Dataset entries section start

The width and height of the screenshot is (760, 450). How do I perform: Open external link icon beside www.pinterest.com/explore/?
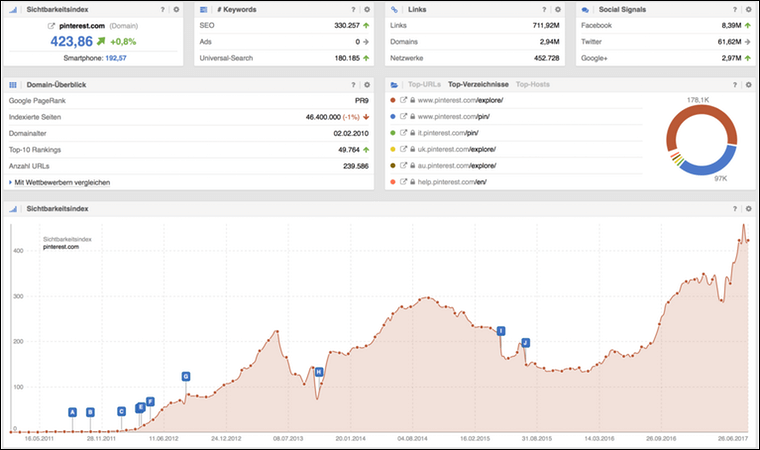click(x=402, y=101)
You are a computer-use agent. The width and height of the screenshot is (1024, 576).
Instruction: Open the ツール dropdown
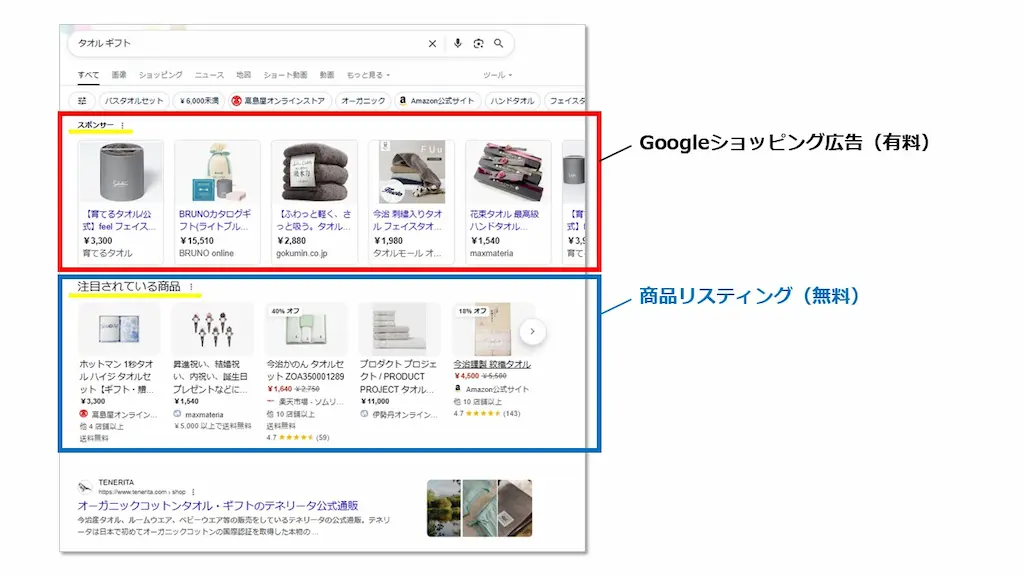click(497, 74)
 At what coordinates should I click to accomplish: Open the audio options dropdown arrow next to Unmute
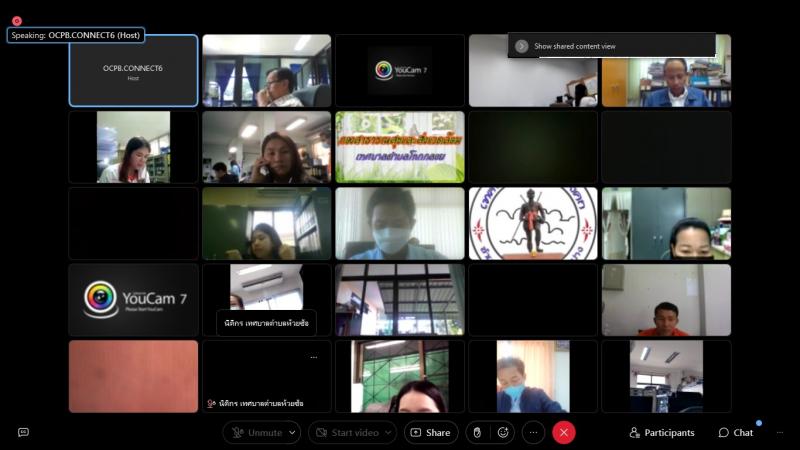pos(293,432)
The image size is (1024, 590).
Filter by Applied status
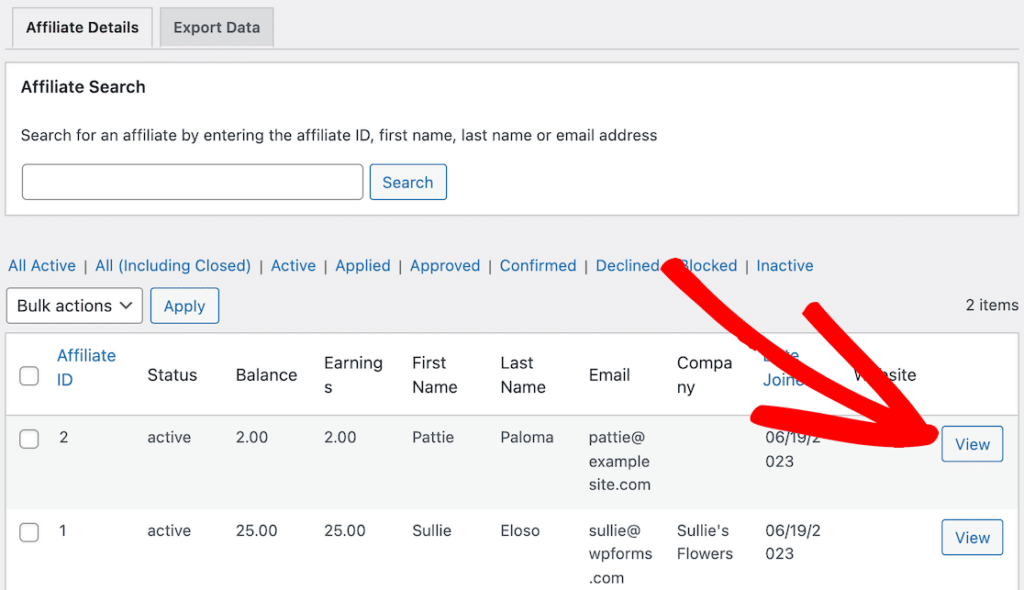pos(362,265)
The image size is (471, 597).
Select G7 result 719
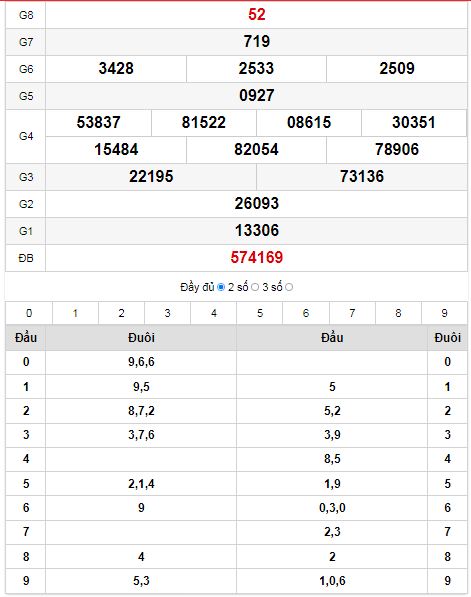(257, 42)
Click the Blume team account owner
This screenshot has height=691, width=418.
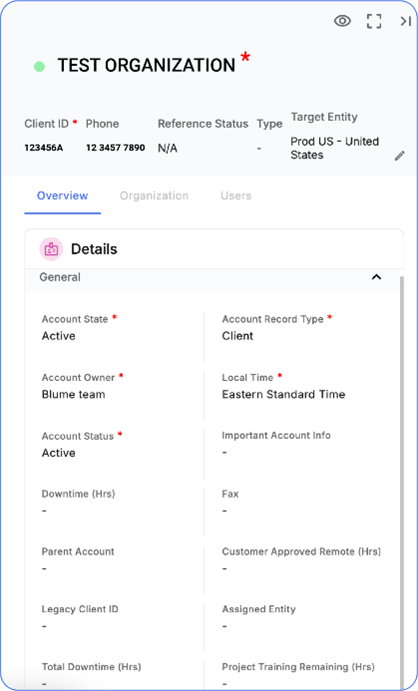coord(74,394)
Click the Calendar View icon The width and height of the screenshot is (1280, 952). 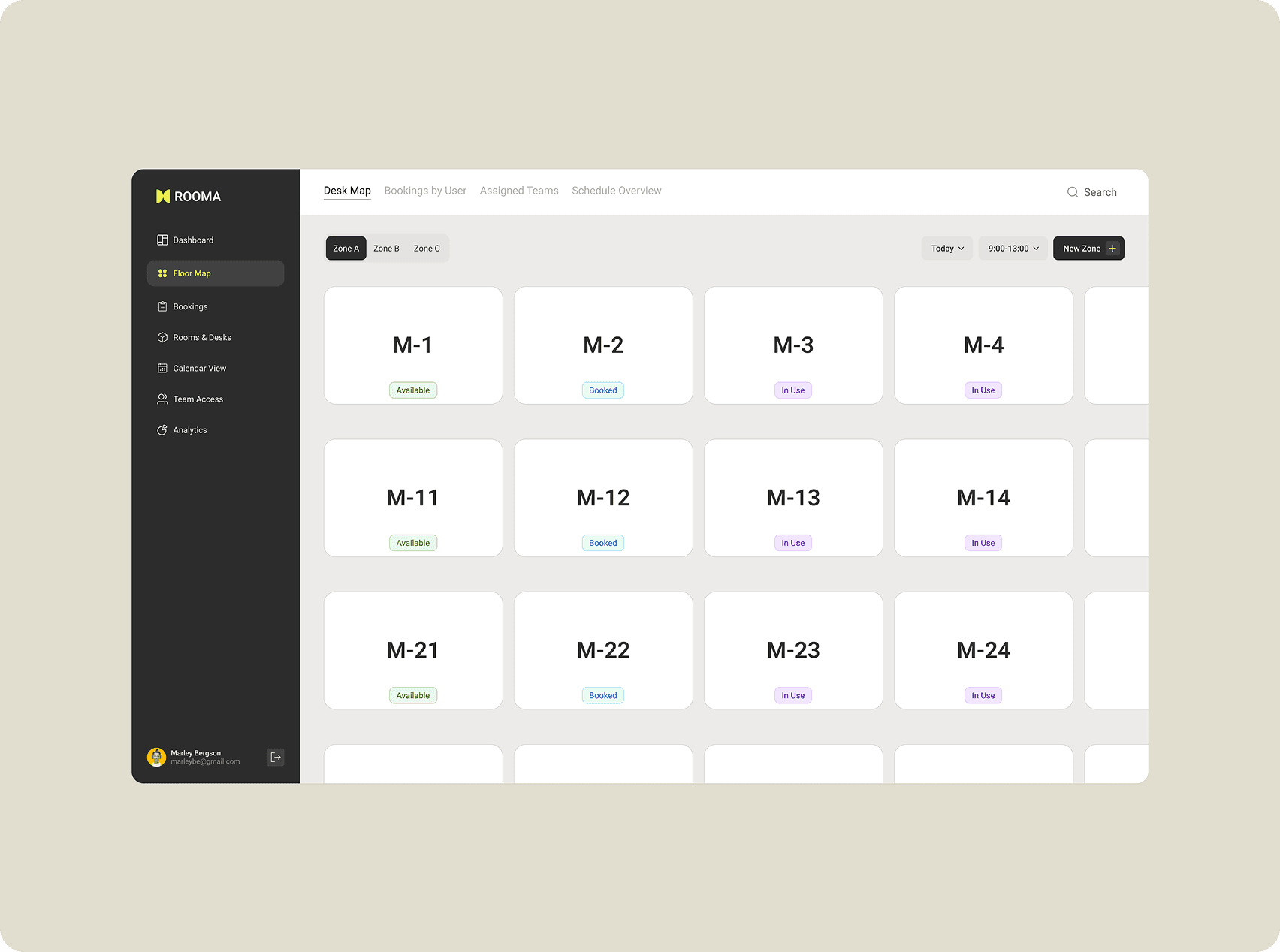[162, 368]
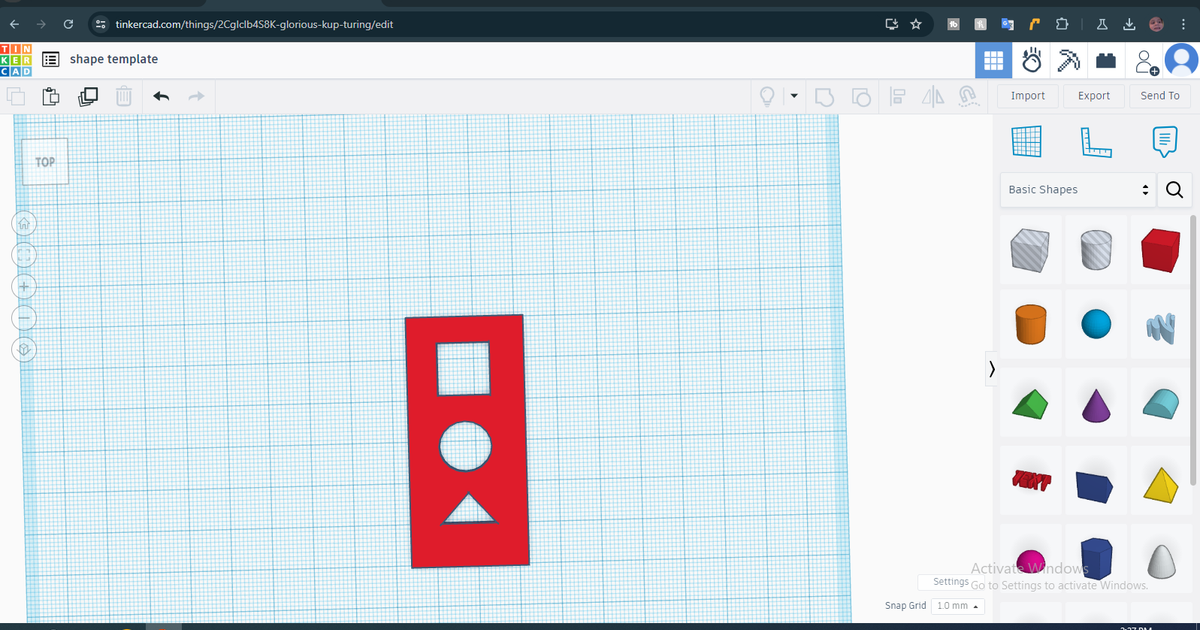Toggle shape visibility with the light bulb
Screen dimensions: 1200x630
[x=766, y=95]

Dataset entries section end

* [Exercise instructions]:
For this exercise, reproduce exactly the lines of the records above from the one with "You are a computer-use" up to and including the one with "Click the Blume team account owner", without pictures.

* [Answer area]:
You are a computer-use agent. The width and height of the screenshot is (1024, 576).
Instruction: Open the ツール dropdown
click(497, 74)
 At what coordinates should I click to accomplish: Open the audio options dropdown arrow next to Unmute
pos(293,432)
The image size is (1024, 590).
Filter by Applied status
pos(362,265)
The image size is (471, 597).
Select G7 result 719
(257, 42)
Click the Blume team account owner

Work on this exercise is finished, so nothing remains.